I like that these AI idioms exist. They're like watermarks for text. It's worth the cost of humans avoiding them. Companies will eventually train their models to be undetectable, but society would be better if they didn't.
> It's worth the cost of humans avoiding them
That's really unfortunate though. It's like Michael Bolton from Office Space: "No way! Why should I change? He's the one who sucks."
Telling humans to change how they write just so they won’t be accused of using AI is the most anti-human pro-AI idea imaginable.
> It's worth the cost of humans avoiding them.
No, fuck that. I'm not going to think twice about what I write just to avoid an AI checker, and I will delve into em dashes with gusto if that's what the writing calls for.
I'm not sacrificing the language simply to sound less like AI--that's absolutely a losing game.

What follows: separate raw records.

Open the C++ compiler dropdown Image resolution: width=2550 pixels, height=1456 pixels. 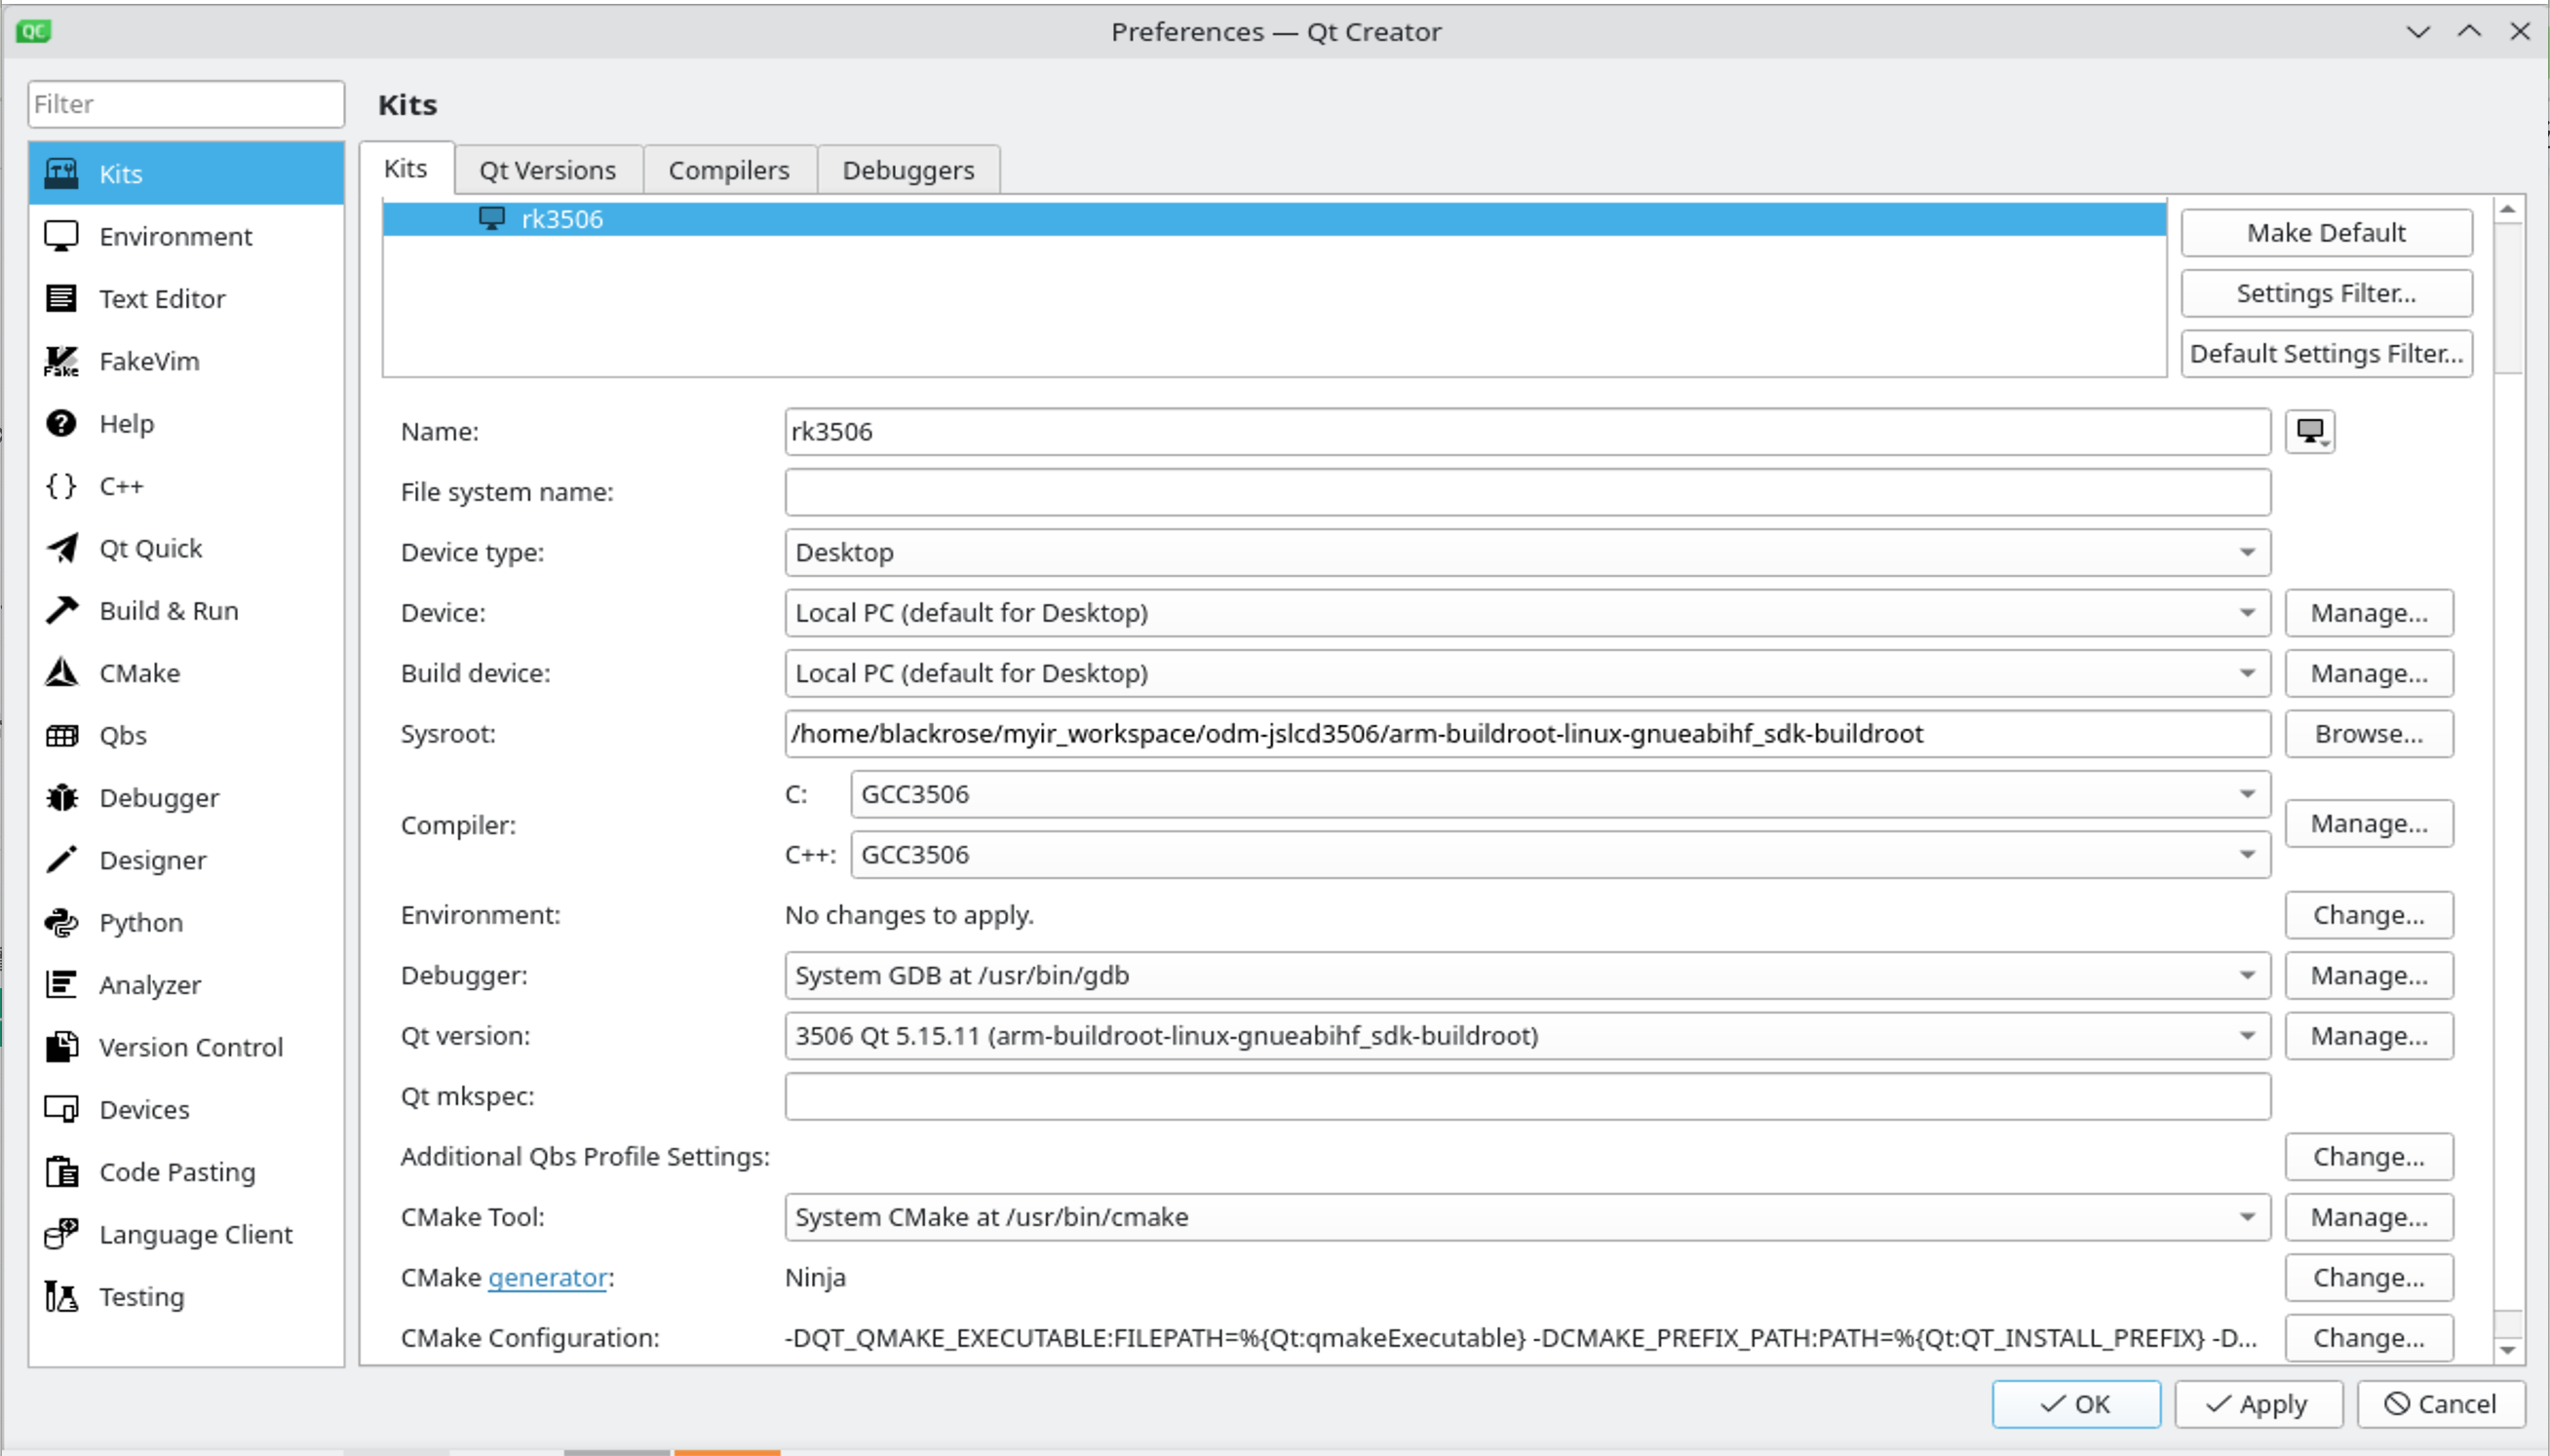[1560, 854]
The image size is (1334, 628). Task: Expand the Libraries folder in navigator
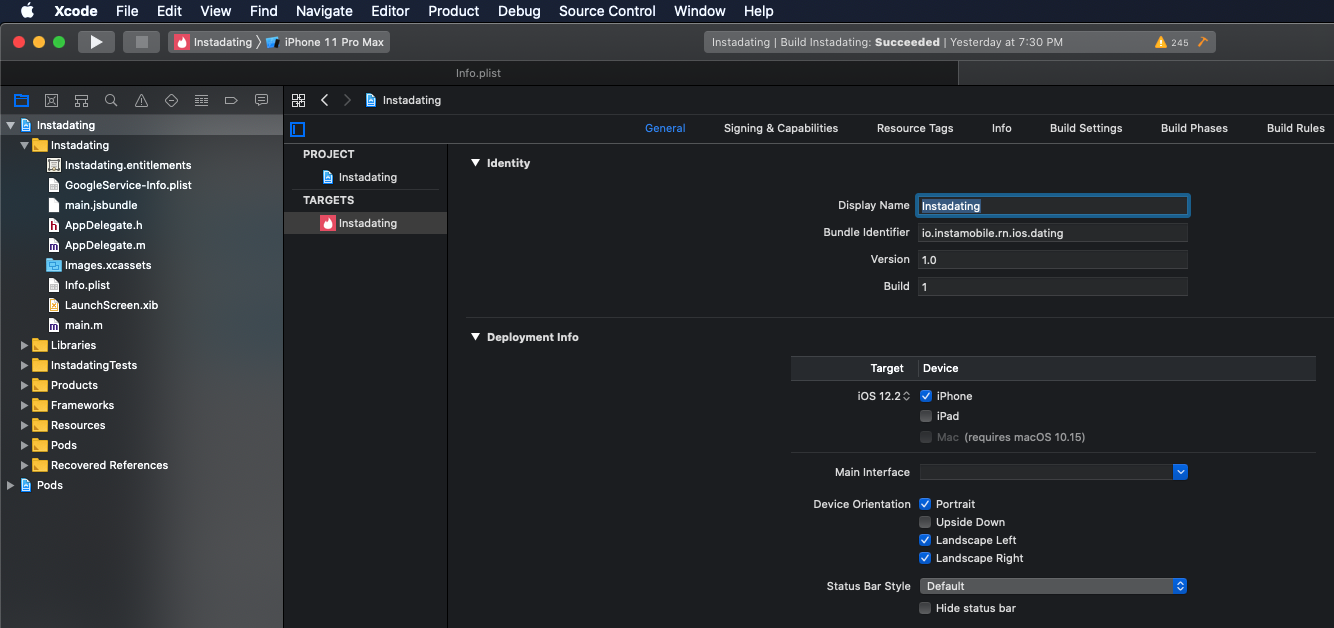[x=25, y=345]
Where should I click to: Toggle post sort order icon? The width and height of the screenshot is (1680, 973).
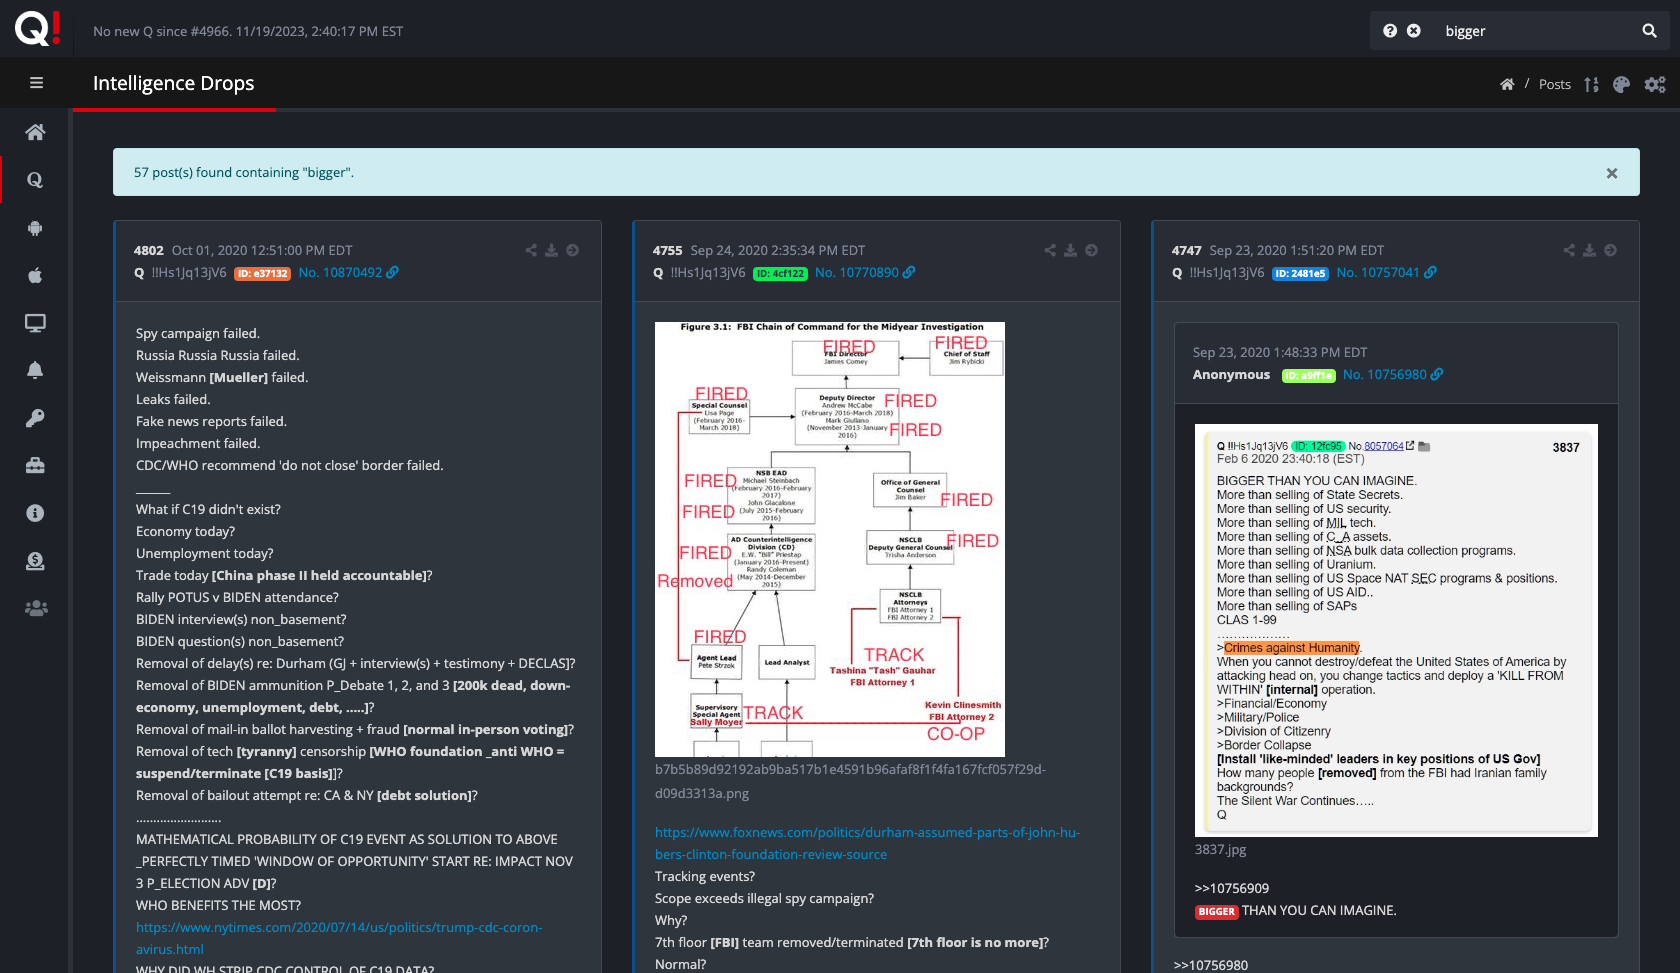click(x=1591, y=85)
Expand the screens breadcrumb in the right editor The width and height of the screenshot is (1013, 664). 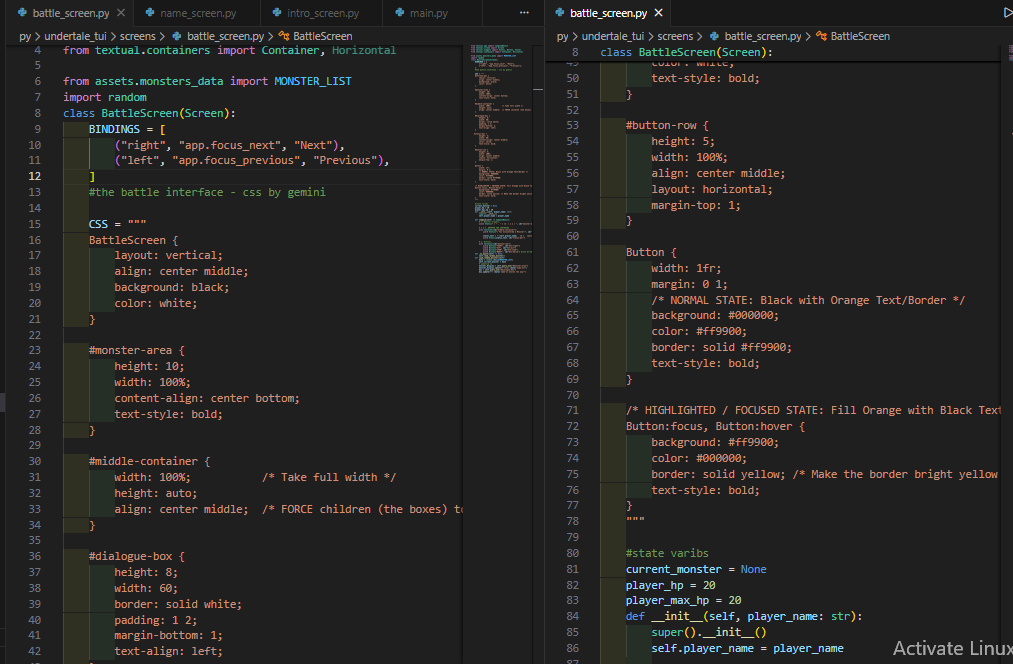click(676, 36)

And if anyone thinks my hand-crafted prose is AI-generated, they're free to look elsewhere. Right now AI detectors peg my pre-AI work as 30% AI-generated, and I'm certain that number will only increase as LLMs improve.
I don't think so at all. Models are trained in many ways and are changing aggressively, resulting in different patterns in different regions, domains, languages, and will be different 3, 5, 10 years down the line. Having everyone try to learn and adapt around how to stay within very magical, fuzzy, and ever-changing boundaries to avoid appearing to be an AI, instead of focusing on producing good writing or communicating as it is natural to them, seems like a recipe for bad thinking and arbitrary reactions.
Except that the entire point of the article is that they're not AI idioms. They're not "watermarks for text." They're legitimate language constructions that LLMs tend to overuse, but that real humans also use. Real humans do, in fact, say "align with" all the time, just as often as "corresponds."
And you can pry my em dashes from my cold, dead hands.
I utterly detest the idea of having AI potentially lock me out of my own writing style.
It's like knowing to stay away from a Github repo because it has a readme that's full of emoji bullet points.
Clean. This comment is the right shape.
I agree with the feeling. But if you agree with the analysis of the article, this cat & mouse game ultimately amounts to stop disclosing our reasoning threads through commonly accepted linguistic structures. That's quite a price to pay as a society...
Nah pry my lists of 3 from my cold dead hands. And my emdashes sometime after that.
It's not X, it's Y, though? Couldn't be me.
Humans are just trying to do what Pangram is trying to do: guess what is AI, badly. The post argues against this:
> In the end, shaming people for writing that gets flagged as AI can lead people to sidestep structures the model has learned from us: structures that are effective tools for argumentation. We take the tools of critical thinking out of the kit at the time we most need them.